## Your goal
Begin at the line that has "Given: Click the" and go through the last of the entries, then write those lines again with "download" swapped for "upload" and nothing else changed. Leave the pictures out.

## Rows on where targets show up
· · · ·
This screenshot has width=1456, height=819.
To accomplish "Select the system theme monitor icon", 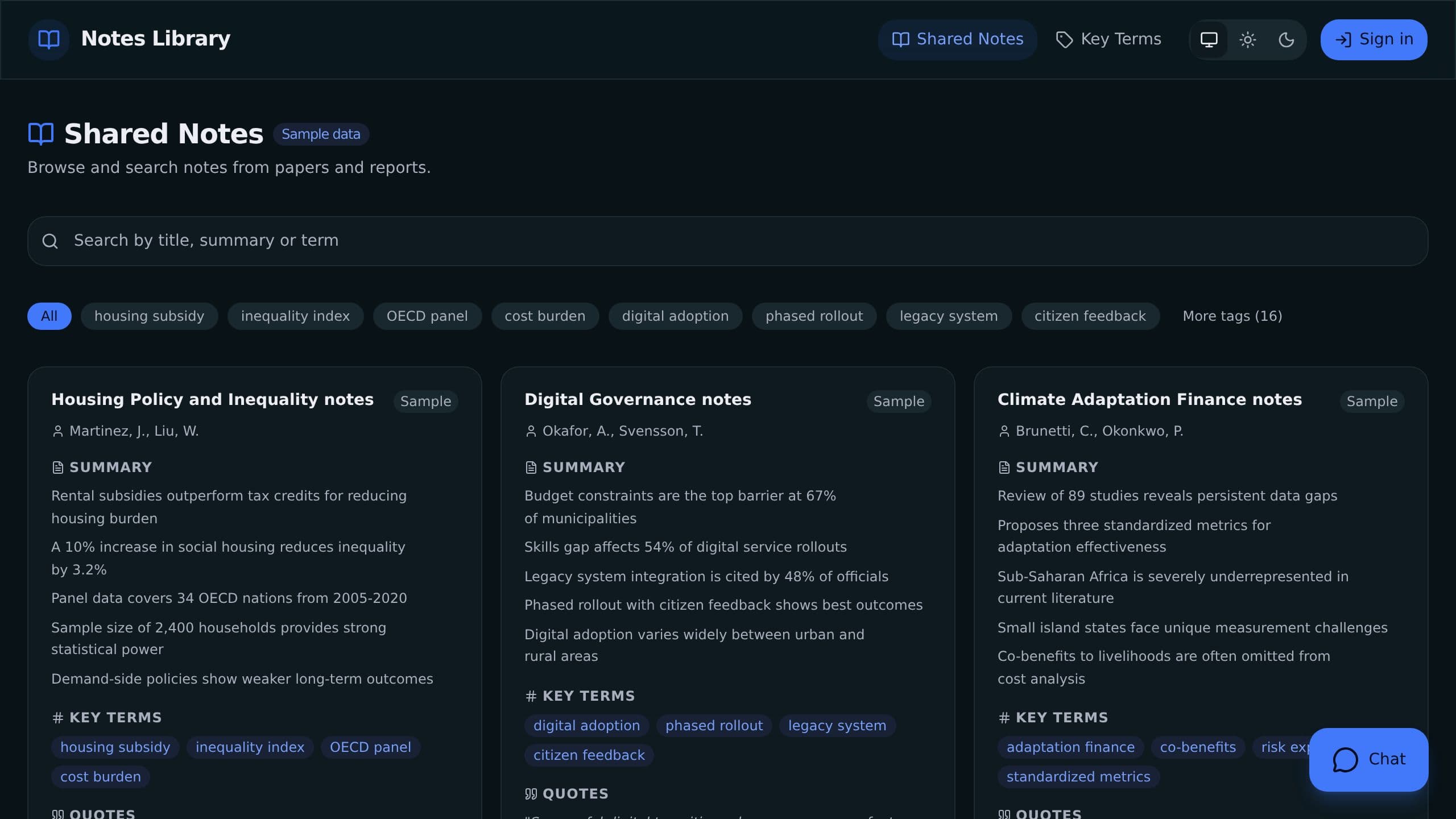I will (1209, 39).
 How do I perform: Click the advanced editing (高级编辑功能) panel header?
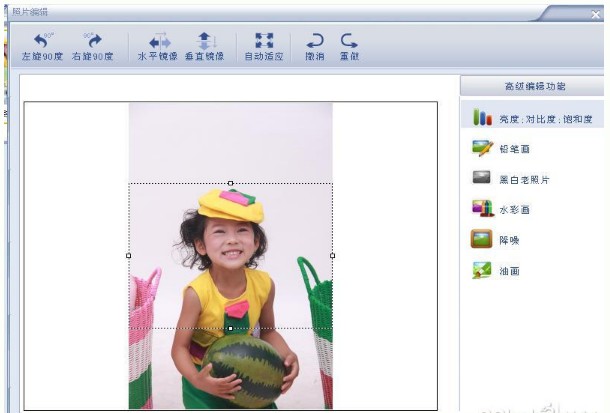(x=535, y=86)
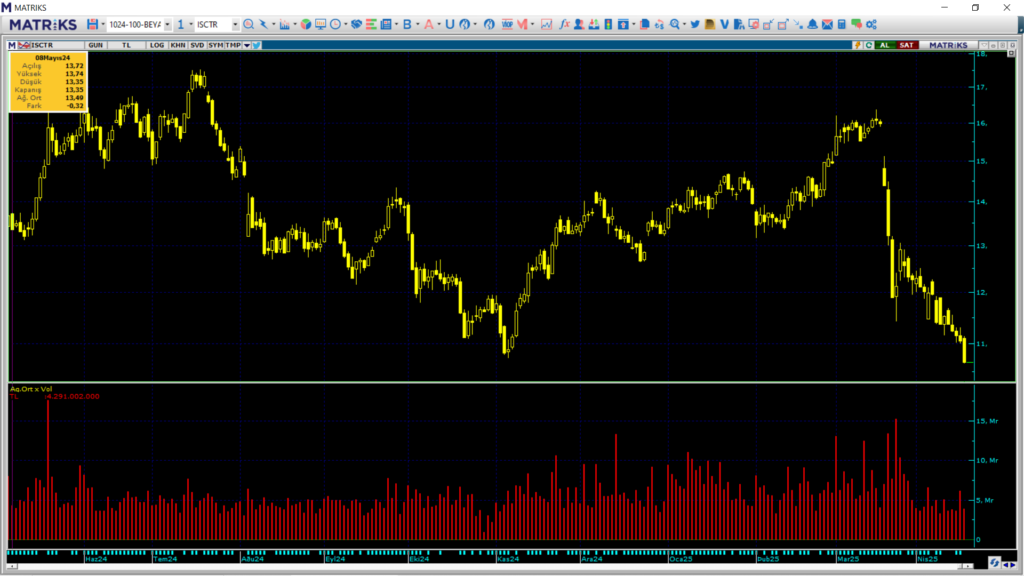Open the envelope messages icon
The width and height of the screenshot is (1024, 576).
[827, 24]
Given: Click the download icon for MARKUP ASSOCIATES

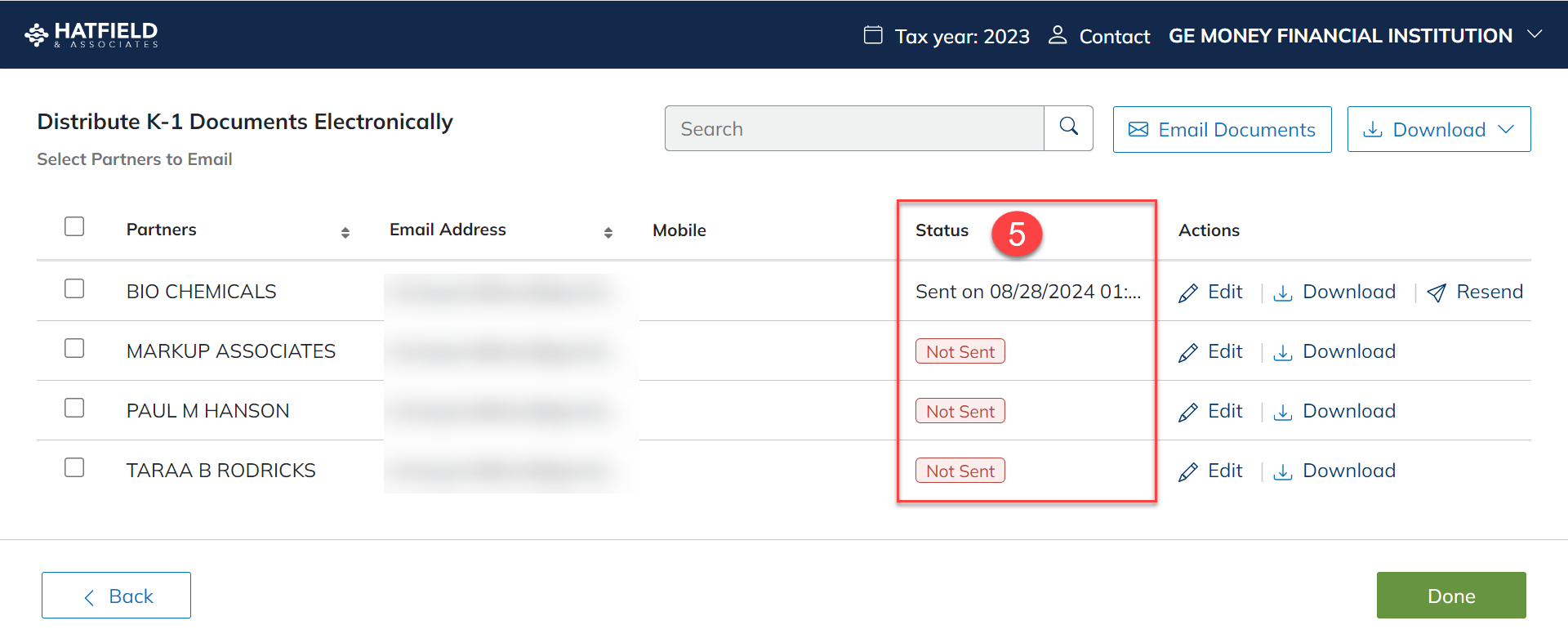Looking at the screenshot, I should point(1283,353).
· · · ·
## Full answer
Given: Click the upload icon for MARKUP ASSOCIATES

Looking at the screenshot, I should point(1283,353).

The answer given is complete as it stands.